→ **PROBLEM TO WORK ON**: Rewrite the entries from the line containing "Image resolution: width=1262" through the line containing "Action: point(415,114)", both included, as a numbered list, skipping any blank lines.

__________

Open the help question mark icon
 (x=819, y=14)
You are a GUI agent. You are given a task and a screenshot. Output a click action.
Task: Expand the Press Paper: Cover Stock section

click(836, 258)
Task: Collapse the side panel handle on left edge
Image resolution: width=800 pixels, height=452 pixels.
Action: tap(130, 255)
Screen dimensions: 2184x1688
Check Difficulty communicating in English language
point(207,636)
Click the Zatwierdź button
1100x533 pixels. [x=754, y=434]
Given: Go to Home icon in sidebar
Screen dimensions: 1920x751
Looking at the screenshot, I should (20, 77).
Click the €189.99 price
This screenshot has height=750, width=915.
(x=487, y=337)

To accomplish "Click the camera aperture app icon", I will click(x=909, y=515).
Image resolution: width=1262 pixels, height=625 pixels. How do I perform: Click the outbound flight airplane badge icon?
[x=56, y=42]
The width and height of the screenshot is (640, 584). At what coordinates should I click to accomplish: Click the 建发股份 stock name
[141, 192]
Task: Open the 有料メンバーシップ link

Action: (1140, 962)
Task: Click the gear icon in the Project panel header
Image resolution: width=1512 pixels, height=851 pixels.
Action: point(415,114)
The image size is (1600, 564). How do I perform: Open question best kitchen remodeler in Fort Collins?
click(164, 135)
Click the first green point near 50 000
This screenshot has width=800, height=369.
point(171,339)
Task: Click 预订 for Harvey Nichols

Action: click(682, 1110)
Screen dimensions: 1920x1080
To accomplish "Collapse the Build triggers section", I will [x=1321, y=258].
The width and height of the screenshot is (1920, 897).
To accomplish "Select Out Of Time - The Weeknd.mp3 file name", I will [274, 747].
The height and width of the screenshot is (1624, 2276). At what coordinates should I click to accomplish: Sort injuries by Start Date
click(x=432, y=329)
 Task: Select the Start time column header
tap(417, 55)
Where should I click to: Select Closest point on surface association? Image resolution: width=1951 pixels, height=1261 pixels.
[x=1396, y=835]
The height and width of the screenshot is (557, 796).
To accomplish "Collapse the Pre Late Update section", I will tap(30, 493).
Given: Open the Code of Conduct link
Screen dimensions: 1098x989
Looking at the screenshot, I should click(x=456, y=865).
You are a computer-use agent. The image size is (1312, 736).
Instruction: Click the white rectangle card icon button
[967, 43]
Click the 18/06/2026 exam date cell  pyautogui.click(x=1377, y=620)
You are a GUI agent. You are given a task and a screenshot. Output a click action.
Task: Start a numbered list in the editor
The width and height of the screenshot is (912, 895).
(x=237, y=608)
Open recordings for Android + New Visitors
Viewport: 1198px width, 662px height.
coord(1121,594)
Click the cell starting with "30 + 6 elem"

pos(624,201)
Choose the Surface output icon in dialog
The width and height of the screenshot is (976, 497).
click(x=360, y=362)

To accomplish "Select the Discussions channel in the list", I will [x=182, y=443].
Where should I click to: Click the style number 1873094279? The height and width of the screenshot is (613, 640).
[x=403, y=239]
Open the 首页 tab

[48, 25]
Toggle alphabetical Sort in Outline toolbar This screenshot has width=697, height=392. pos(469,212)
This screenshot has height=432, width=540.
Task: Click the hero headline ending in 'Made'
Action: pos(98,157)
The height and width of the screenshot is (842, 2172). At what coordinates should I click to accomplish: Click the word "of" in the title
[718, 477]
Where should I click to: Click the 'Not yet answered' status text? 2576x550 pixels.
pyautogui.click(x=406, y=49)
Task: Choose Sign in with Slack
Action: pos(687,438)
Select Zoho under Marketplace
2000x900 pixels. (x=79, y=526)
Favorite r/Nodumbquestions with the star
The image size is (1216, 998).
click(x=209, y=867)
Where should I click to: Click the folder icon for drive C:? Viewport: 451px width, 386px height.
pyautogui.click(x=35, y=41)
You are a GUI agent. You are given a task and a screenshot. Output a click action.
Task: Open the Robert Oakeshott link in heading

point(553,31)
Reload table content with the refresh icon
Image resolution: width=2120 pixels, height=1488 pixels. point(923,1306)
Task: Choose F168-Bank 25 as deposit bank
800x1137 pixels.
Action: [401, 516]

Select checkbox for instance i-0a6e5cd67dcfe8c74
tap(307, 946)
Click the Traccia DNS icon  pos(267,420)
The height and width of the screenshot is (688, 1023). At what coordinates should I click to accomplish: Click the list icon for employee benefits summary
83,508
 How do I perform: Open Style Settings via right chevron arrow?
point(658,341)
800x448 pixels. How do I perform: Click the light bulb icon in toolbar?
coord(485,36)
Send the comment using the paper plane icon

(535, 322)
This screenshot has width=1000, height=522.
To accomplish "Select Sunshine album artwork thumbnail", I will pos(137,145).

__________

→ **WRITTEN ANSWER**:
1. Image resolution: width=1262 pixels, height=625 pixels. How do I perform: Click the outbound flight airplane badge icon?
2. [x=56, y=42]
3. The width and height of the screenshot is (640, 584). At what coordinates should I click to accomplish: Click the 建发股份 stock name
4. [141, 192]
5. Task: Open the 有料メンバーシップ link
6. Action: (1140, 962)
7. Task: Click the gear icon in the Project panel header
8. Image resolution: width=1512 pixels, height=851 pixels.
9. Action: point(415,114)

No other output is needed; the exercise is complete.